Dead Set tries to make a similar point about the public's obsession with fame with its tale. The screaming, fame-worshipping fans who gather outside the Big Brother house at the start of the first episode are only barely distinguishable from the crowds of shrieking, animalistic dead who will be gathered outside the house at the climax of episode 5. That episode's final scenes of the zombies overrunning the house feel more like a fan riot than an incursion by monsters, as though the public, tired of scraps and morsels thrown from the table of celebrity, have finally come to take the bounty for themselves. None shall be spared.

Dead Set could probably, conceivably, have been shorter, though. While there are some good bits involving an astoundingly stupid Big Brother contestant named Pippa (Kathleen McDermott) who takes the "dumb blonde" stereotype to new and wonderful places, after episode two the story falls into the predictable pattern of the zombie movie standard.

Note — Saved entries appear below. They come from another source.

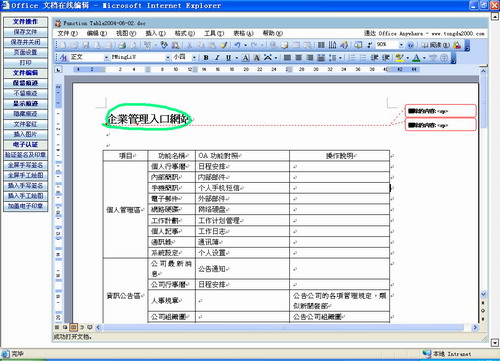Click the 保存文件 button
This screenshot has height=361, width=500.
click(x=25, y=32)
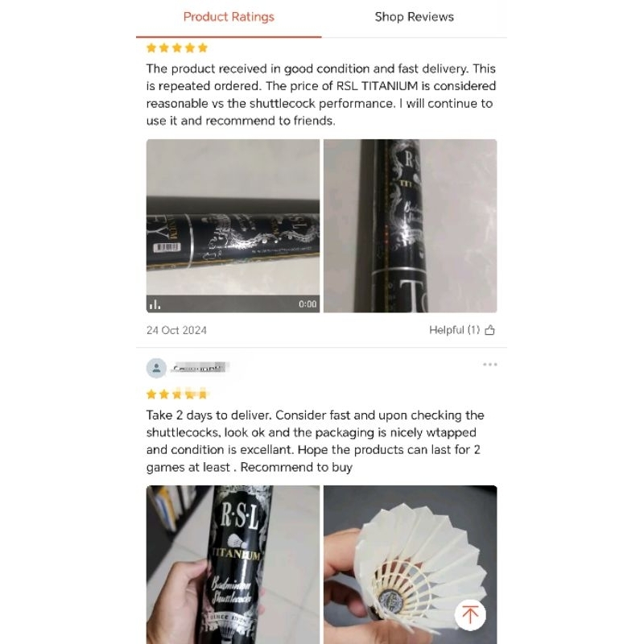Click the five-star rating on first review

(x=177, y=48)
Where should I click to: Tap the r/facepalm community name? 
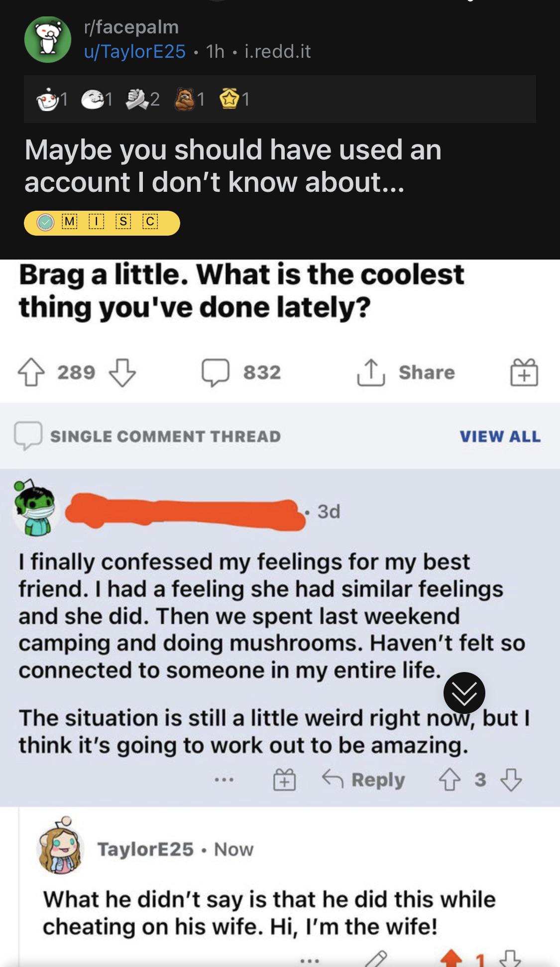click(131, 27)
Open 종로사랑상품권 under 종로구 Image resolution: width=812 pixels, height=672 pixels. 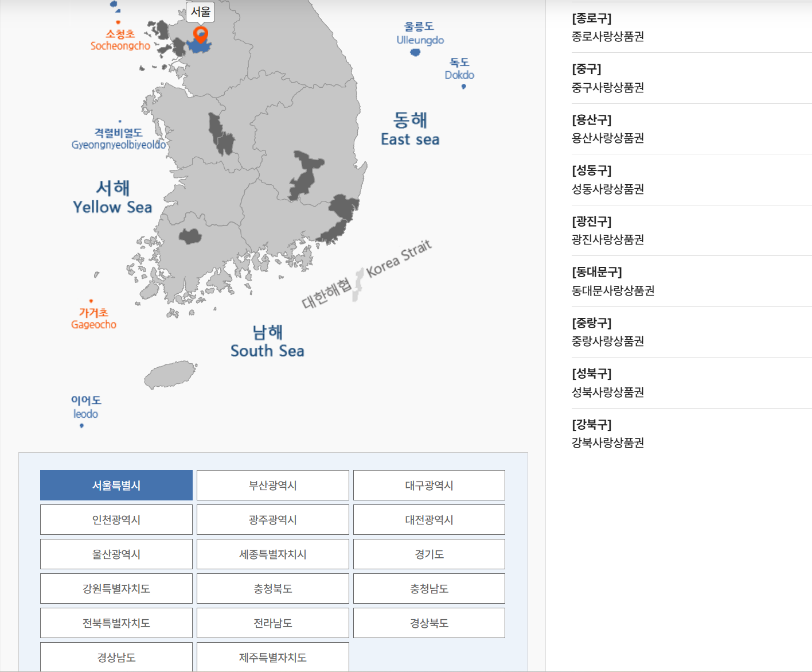[x=608, y=36]
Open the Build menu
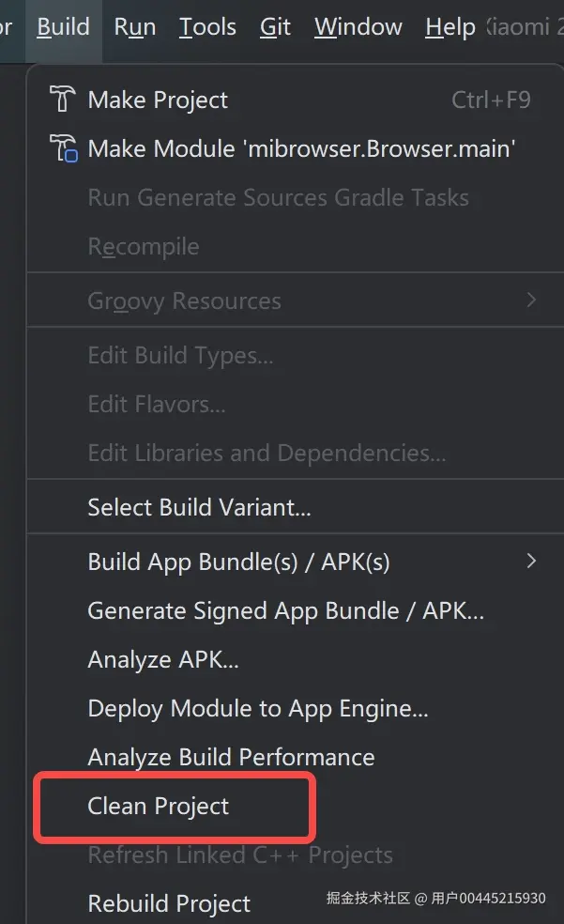This screenshot has height=924, width=564. click(x=64, y=27)
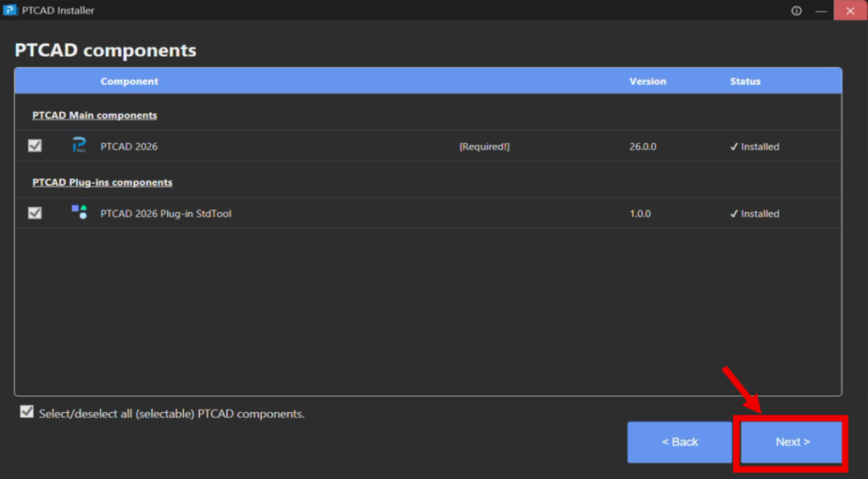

You could probably have the show on as background noise and still be able to follow it well enough. But its length as it stands now seems to pay off in the end. If this series had been shorter, I doubt the final moments shared by the remaining survivors before the last futile attempt at escape would have affected me the way it does. And the image the series leaves us with, of a zombie staring into a TV camera that's still working, and the signal being displayed on a TV being closely watched by another zombie, is an effective final punctuation mark on the series' commentary on fame culture.

Dead Set doesn't stray far from the beaten path, but unlike the great majority of zombie-themed entertainment (even a certain zombie TV show of which I do not speak), there's a message in its mayhem, and it's one that needs to be heard.

Dead Set is rated TV-MA for graphic violence, adult language and partial nudity.